-- Work instruction --
Rewrite the items below, changing each "Identify the location of" to "Give the position of" and keeping everything else the same.

+++ Material supplied +++

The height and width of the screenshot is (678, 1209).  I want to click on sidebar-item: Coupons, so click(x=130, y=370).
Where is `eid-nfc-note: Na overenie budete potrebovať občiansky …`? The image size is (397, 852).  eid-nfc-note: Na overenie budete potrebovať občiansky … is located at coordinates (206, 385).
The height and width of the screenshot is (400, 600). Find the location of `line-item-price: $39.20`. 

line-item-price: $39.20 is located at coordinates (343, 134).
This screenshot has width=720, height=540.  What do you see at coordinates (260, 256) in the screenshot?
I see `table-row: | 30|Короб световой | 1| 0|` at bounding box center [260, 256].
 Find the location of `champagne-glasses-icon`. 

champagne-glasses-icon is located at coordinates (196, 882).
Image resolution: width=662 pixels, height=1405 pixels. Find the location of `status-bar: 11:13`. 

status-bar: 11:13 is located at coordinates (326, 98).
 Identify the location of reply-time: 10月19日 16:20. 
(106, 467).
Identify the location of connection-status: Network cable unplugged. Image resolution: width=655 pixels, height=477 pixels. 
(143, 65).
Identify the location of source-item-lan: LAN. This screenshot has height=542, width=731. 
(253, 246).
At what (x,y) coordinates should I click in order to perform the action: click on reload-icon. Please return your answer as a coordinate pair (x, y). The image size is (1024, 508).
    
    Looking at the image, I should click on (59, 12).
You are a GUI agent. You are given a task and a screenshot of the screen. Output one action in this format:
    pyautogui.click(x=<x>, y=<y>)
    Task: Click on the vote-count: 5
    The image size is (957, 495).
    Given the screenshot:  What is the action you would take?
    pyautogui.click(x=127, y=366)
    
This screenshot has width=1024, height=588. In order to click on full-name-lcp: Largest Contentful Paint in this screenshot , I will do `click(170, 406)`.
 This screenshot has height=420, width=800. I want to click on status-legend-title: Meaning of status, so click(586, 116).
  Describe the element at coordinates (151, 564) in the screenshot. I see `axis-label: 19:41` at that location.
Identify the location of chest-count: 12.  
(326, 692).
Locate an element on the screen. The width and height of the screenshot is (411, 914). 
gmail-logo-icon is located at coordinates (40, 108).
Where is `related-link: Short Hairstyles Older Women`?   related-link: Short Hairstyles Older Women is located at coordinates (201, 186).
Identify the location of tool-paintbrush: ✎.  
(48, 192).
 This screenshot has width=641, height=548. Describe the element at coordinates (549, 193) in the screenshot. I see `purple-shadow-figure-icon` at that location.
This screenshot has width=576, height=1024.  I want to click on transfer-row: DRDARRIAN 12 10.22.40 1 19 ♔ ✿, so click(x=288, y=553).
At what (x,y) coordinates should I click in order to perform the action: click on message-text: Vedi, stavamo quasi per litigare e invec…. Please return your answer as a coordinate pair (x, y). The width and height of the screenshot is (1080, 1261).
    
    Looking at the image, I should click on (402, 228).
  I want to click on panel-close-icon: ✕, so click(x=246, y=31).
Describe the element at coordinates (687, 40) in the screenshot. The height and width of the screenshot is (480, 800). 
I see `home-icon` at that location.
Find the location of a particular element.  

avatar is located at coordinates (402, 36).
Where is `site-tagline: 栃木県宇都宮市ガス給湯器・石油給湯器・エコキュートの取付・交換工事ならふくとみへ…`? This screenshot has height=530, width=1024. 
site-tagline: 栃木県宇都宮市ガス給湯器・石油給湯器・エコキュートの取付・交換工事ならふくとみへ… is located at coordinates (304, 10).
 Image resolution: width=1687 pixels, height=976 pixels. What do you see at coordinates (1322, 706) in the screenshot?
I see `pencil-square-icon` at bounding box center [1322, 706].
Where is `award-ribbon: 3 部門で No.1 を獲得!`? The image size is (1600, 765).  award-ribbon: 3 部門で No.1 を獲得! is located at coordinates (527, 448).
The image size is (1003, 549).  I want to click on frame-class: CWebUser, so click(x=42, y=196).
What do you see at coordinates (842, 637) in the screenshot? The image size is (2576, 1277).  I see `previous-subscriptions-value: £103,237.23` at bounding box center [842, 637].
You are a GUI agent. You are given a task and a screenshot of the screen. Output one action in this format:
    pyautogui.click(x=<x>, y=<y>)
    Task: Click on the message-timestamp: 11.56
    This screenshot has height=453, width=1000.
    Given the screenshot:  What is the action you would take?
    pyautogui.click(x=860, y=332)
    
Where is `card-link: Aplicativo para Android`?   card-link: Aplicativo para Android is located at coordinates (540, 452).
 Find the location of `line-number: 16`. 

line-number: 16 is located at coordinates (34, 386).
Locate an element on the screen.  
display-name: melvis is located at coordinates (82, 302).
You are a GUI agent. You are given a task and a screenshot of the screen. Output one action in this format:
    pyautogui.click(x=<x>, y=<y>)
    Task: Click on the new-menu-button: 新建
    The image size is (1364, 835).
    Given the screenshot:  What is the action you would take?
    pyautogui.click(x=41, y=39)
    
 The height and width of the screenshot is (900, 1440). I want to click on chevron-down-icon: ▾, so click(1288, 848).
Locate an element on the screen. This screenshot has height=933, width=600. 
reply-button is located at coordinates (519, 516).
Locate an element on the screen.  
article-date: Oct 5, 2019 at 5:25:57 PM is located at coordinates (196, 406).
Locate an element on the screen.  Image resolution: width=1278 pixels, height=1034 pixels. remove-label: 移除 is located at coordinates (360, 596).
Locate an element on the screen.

+++

-- Result of this task --
The height and width of the screenshot is (678, 1209).  I want to click on sidebar-item: Coupons, so click(x=130, y=370).
Where is `eid-nfc-note: Na overenie budete potrebovať občiansky …`? The image size is (397, 852).  eid-nfc-note: Na overenie budete potrebovať občiansky … is located at coordinates (206, 385).
The height and width of the screenshot is (400, 600). Find the location of `line-item-price: $39.20`. 

line-item-price: $39.20 is located at coordinates (343, 134).
This screenshot has width=720, height=540.  What do you see at coordinates (260, 256) in the screenshot?
I see `table-row: | 30|Короб световой | 1| 0|` at bounding box center [260, 256].
 Find the location of `champagne-glasses-icon`. 

champagne-glasses-icon is located at coordinates (196, 882).
Image resolution: width=662 pixels, height=1405 pixels. Find the location of `status-bar: 11:13`. 

status-bar: 11:13 is located at coordinates (326, 98).
 Give the position of reply-time: 10月19日 16:20. 
(106, 467).
Give the position of connection-status: Network cable unplugged. Image resolution: width=655 pixels, height=477 pixels. 
(143, 65).
Give the position of source-item-lan: LAN. This screenshot has height=542, width=731. 
(253, 246).
At what (x,y) coordinates should I click in order to perform the action: click on reload-icon. Please return your answer as a coordinate pair (x, y). The image size is (1024, 508).
    
    Looking at the image, I should click on (59, 12).
You are a GUI agent. You are given a task and a screenshot of the screen. Output one action in this format:
    pyautogui.click(x=<x>, y=<y>)
    Task: Click on the vote-count: 5
    The image size is (957, 495).
    Given the screenshot:  What is the action you would take?
    pyautogui.click(x=127, y=366)
    
This screenshot has width=1024, height=588. In order to click on full-name-lcp: Largest Contentful Paint in this screenshot , I will do `click(170, 406)`.
 This screenshot has height=420, width=800. I want to click on status-legend-title: Meaning of status, so click(586, 116).
  Describe the element at coordinates (151, 564) in the screenshot. I see `axis-label: 19:41` at that location.
Give the position of chest-count: 12.  
(326, 692).
Locate an element on the screen. The width and height of the screenshot is (411, 914). 
gmail-logo-icon is located at coordinates (40, 108).
Where is `related-link: Short Hairstyles Older Women`?   related-link: Short Hairstyles Older Women is located at coordinates (201, 186).
Give the position of tool-paintbrush: ✎.  
(48, 192).
 This screenshot has width=641, height=548. Describe the element at coordinates (549, 193) in the screenshot. I see `purple-shadow-figure-icon` at that location.
This screenshot has width=576, height=1024.  I want to click on transfer-row: DRDARRIAN 12 10.22.40 1 19 ♔ ✿, so click(x=288, y=553).
At what (x,y) coordinates should I click in order to perform the action: click on message-text: Vedi, stavamo quasi per litigare e invec…. Please return your answer as a coordinate pair (x, y). The width and height of the screenshot is (1080, 1261).
    
    Looking at the image, I should click on (402, 228).
  I want to click on panel-close-icon: ✕, so click(x=246, y=31).
Describe the element at coordinates (687, 40) in the screenshot. The height and width of the screenshot is (480, 800). 
I see `home-icon` at that location.
Find the location of a particular element.  

avatar is located at coordinates (402, 36).
Where is `site-tagline: 栃木県宇都宮市ガス給湯器・石油給湯器・エコキュートの取付・交換工事ならふくとみへ…`? This screenshot has height=530, width=1024. 
site-tagline: 栃木県宇都宮市ガス給湯器・石油給湯器・エコキュートの取付・交換工事ならふくとみへ… is located at coordinates (304, 10).
 Image resolution: width=1687 pixels, height=976 pixels. What do you see at coordinates (1322, 706) in the screenshot?
I see `pencil-square-icon` at bounding box center [1322, 706].
Where is `award-ribbon: 3 部門で No.1 を獲得!`? The image size is (1600, 765).  award-ribbon: 3 部門で No.1 を獲得! is located at coordinates (527, 448).
The image size is (1003, 549).  I want to click on frame-class: CWebUser, so click(x=42, y=196).
What do you see at coordinates (842, 637) in the screenshot? The image size is (2576, 1277).  I see `previous-subscriptions-value: £103,237.23` at bounding box center [842, 637].
You are a GUI agent. You are given a task and a screenshot of the screen. Output one action in this format:
    pyautogui.click(x=<x>, y=<y>)
    Task: Click on the message-timestamp: 11.56
    This screenshot has height=453, width=1000.
    Given the screenshot:  What is the action you would take?
    pyautogui.click(x=860, y=332)
    
Where is `card-link: Aplicativo para Android`?   card-link: Aplicativo para Android is located at coordinates (540, 452).
 Find the location of `line-number: 16`. 

line-number: 16 is located at coordinates (34, 386).
Locate an element on the screen.  
display-name: melvis is located at coordinates (82, 302).
You are a GUI agent. You are given a task and a screenshot of the screen. Output one action in this format:
    pyautogui.click(x=<x>, y=<y>)
    Task: Click on the new-menu-button: 新建
    The image size is (1364, 835).
    Given the screenshot:  What is the action you would take?
    pyautogui.click(x=41, y=39)
    
 The height and width of the screenshot is (900, 1440). I want to click on chevron-down-icon: ▾, so click(1288, 848).
Locate an element on the screen. This screenshot has height=933, width=600. 
reply-button is located at coordinates (519, 516).
Locate an element on the screen.  
article-date: Oct 5, 2019 at 5:25:57 PM is located at coordinates (196, 406).
Locate an element on the screen.  Image resolution: width=1278 pixels, height=1034 pixels. remove-label: 移除 is located at coordinates (360, 596).
Locate an element on the screen.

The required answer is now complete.